Æ konusuna gelince; r'den önceki e harflerinin Türkçe'de æ'ye dönüştüğünü düşünüyorum hala. Mesela okulumdaki bir öğretmen r'den önceki e'leri açmıyor, "yeter" dediğinde ilk e'yle ikincisini aynı şekilde söylüyor, gerisi gülme krizi. 
Avusturya Almancasında da kelimelere (mesela lernen) bakarsanız onların da kapalı e ile söylediklerini ve Türkçeye ne kadar zıt olduğunu görürsünüz.


----------



## Rallino

*There is general rule for when and how to pronunce each e.*

Most e's are closed apart from the rule below:

In the same syllable, if the e is follwed by: *r*,* l*, *m* or *n*. The "e" is open.

Ex:

*Sen*, the "e" is followed by "n", therefore pronunced: sæn.

Let's make it accusative:

Seni, the syllables are: Se-ni, the "e" is *not* follwed by an "n" in the same syllable. Thus: closed.

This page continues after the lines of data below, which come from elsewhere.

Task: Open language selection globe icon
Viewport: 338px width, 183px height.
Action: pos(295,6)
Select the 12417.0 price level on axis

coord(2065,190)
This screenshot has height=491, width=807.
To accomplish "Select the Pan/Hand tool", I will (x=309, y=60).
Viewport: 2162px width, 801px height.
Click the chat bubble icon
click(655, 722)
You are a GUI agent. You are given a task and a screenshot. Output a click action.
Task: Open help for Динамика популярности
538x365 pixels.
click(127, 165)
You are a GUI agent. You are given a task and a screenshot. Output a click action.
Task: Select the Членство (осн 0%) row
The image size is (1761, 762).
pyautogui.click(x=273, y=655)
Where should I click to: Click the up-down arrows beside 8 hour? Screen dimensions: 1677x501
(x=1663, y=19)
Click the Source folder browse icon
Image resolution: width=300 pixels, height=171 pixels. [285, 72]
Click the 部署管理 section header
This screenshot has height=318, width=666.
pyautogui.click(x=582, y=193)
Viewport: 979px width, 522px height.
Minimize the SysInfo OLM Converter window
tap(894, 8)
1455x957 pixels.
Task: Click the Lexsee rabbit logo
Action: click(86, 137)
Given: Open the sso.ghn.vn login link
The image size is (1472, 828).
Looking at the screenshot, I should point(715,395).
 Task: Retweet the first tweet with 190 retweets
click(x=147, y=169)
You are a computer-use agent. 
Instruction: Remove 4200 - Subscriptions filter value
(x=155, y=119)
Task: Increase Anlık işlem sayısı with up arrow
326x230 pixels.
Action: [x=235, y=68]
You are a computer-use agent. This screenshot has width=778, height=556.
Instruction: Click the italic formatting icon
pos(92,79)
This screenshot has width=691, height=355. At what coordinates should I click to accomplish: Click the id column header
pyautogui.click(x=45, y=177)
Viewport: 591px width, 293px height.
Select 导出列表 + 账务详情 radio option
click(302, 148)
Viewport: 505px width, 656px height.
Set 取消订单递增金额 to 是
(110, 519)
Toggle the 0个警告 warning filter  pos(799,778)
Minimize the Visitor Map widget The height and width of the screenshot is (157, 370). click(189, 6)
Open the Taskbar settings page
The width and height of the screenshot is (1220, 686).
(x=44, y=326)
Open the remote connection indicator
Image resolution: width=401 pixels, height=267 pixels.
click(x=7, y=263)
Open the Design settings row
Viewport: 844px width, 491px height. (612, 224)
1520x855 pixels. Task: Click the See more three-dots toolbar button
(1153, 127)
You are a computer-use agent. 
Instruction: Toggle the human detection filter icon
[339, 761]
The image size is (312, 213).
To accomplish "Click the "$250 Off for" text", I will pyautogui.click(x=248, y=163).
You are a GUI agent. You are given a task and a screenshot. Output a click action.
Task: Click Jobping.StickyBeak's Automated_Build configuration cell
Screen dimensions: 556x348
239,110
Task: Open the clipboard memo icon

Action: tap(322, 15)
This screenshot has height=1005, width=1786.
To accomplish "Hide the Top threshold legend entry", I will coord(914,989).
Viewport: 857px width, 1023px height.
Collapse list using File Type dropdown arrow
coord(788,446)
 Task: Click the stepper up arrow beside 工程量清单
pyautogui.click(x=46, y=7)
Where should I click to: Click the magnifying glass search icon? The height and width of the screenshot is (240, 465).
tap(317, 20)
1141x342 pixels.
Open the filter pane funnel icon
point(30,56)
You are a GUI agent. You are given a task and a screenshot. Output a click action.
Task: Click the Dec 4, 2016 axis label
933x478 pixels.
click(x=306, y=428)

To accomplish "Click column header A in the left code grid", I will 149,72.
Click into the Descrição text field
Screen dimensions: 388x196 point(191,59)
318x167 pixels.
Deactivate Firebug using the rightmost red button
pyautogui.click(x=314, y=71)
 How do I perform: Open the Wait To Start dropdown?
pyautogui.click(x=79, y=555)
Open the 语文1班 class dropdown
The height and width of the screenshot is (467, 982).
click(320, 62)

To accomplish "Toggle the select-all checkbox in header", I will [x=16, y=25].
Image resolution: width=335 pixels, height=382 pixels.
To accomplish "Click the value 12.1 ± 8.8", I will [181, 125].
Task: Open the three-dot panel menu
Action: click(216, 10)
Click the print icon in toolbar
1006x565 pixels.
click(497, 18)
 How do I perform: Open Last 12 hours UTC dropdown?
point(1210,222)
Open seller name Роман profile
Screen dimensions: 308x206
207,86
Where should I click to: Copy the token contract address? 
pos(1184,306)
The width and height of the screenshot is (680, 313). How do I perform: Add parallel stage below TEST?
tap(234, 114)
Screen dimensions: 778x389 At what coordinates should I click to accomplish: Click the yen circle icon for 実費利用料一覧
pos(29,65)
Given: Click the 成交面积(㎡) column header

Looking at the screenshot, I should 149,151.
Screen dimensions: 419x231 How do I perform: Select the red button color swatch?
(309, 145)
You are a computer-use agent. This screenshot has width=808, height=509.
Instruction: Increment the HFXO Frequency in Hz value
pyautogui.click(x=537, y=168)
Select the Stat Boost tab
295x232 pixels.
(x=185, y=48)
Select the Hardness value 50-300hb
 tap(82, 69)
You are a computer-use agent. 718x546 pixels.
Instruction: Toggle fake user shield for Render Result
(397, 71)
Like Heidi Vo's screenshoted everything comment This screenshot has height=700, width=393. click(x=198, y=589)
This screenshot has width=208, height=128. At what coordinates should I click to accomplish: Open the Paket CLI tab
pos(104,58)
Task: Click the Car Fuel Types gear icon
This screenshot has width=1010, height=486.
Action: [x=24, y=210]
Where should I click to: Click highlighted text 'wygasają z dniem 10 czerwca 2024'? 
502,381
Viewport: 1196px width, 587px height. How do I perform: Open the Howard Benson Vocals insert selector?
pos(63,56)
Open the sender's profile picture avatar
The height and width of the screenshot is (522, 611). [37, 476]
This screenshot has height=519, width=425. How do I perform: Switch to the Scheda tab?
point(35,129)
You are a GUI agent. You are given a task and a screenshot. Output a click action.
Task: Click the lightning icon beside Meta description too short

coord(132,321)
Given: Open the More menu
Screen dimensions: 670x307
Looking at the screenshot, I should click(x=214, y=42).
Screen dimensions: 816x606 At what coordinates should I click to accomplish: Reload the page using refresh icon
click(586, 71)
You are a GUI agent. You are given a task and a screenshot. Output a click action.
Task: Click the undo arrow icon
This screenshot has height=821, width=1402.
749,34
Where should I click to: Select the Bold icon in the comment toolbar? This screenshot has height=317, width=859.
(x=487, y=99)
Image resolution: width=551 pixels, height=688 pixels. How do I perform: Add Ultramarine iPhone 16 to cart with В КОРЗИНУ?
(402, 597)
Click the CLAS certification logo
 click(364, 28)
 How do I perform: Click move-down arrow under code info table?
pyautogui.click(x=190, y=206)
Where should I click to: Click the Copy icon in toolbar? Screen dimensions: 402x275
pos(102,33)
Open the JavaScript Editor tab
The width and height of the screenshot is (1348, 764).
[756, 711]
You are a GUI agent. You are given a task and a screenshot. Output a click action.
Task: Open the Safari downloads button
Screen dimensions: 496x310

There are a few exceptions of course. For instance the word "renk" is pronunced with a closed n, although it is follwed by an "n". But I'm guessing this rule can still help you out.


----------



## Arabus

Thanks. So this is a combination of the rules Serafim and Black4blue mentioned.

I can't say anything about _renk_, but one thing that comes to mind is that the n in this case may be velar rather than frontal. Also _renk _is double-closed. I don't know which is the reason.


----------



## yavuzotar

There is one closed 'e' and another open 'e' in Turkish.

The 'e' in 'erik' is a closed one, but the first 'e' in 'ertesi' is an open one.


----------